Pour utiliser EI, vous devez spécifier un type d'accélérateur dans la configuration de point de terminaison.

# Create Endpoint Configuration from time import gmtime, strftime endpoint_config_name = 'ImageClassificationEndpointConfig-' + strftime("%Y-%m-%d-%H-%M-%S", gmtime()) print(endpoint_config_name) create_endpoint_config_response = sagemaker.create_endpoint_config( EndpointConfigName = endpoint_config_name, ProductionVariants=[{ 'InstanceType':'ml.m4.xlarge', 'InitialInstanceCount':1, 'ModelName':model_name, 'VariantName':'AllTraffic', 'AcceleratorType':'ml.eia2.medium'}]) print("Endpoint Config Arn: " + create_endpoint_config_response['EndpointConfigArn'])

Création d'un point de terminaison

Une fois que vous avez créé une configuration de point de terminaison avec un type d'accélérateur, vous pouvez créer un point de terminaison.

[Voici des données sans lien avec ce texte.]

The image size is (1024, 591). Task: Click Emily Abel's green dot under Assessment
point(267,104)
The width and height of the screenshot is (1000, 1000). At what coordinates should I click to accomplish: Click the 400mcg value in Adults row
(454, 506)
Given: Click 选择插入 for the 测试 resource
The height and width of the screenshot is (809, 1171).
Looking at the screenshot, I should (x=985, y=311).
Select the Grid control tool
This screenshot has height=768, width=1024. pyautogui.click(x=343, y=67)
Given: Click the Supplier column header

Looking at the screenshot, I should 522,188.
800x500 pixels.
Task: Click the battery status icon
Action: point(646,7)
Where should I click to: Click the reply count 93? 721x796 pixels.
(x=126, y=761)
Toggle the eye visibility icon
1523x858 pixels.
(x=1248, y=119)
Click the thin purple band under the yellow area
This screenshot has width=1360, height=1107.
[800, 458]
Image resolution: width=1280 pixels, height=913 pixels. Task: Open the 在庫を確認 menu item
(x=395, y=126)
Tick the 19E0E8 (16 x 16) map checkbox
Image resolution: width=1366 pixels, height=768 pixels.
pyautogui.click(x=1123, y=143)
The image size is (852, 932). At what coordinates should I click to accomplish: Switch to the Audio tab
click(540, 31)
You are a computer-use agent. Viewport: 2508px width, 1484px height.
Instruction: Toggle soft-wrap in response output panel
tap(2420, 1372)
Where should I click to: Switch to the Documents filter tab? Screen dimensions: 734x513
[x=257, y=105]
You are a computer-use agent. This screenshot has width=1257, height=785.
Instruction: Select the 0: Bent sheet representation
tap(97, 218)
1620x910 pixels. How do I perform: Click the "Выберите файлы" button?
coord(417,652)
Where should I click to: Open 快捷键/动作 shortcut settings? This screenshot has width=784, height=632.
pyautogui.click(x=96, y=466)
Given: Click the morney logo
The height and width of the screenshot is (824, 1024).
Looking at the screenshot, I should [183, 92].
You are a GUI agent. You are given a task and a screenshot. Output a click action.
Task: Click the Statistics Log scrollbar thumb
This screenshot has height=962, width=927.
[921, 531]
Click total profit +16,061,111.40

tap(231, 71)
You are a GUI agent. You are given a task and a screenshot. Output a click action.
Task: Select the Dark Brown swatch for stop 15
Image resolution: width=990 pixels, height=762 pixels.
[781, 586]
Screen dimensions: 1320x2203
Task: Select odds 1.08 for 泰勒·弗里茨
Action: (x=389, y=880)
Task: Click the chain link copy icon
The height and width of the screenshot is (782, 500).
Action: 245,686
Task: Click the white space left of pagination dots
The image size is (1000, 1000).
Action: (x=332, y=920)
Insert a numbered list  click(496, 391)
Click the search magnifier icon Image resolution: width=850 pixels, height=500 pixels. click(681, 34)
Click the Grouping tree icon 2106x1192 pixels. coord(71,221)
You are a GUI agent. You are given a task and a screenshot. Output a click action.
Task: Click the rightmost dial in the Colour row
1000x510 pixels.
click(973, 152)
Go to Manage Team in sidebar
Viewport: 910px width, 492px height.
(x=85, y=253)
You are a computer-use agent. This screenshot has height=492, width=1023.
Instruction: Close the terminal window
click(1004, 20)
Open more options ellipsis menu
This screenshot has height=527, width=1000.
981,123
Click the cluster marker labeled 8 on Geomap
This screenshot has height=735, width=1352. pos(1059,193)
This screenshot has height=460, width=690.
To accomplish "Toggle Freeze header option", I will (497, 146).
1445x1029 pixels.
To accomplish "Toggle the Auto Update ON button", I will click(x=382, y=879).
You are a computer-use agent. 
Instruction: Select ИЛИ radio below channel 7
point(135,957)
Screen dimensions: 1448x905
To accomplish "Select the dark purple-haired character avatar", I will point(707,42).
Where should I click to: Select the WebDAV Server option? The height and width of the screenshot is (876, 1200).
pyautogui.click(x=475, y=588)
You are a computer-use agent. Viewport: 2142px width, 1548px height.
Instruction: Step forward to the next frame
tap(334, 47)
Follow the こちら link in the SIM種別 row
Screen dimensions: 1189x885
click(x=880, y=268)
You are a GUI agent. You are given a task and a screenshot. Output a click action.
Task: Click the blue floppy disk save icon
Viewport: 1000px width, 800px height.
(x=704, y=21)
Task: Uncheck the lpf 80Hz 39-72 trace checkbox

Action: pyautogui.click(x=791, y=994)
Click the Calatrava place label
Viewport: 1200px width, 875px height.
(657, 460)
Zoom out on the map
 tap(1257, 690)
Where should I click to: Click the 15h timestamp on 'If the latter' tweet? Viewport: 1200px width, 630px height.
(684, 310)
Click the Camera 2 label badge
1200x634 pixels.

endpoint_name = 'ImageClassificationEndpoint-' + strftime("%Y-%m-%d-%H-%M-%S", gmtime()) endpoint_response = sagemaker.create_endpoint( EndpointName=endpoint_name, EndpointConfigName=endpoint_config_name)

Après avoir créé le point de terminaison, vous pouvez l'appeler en utilisant la méthode invoke_endpoint dans un objet d'exécution Boto3, comme vous le feriez pour tout autre point de terminaison.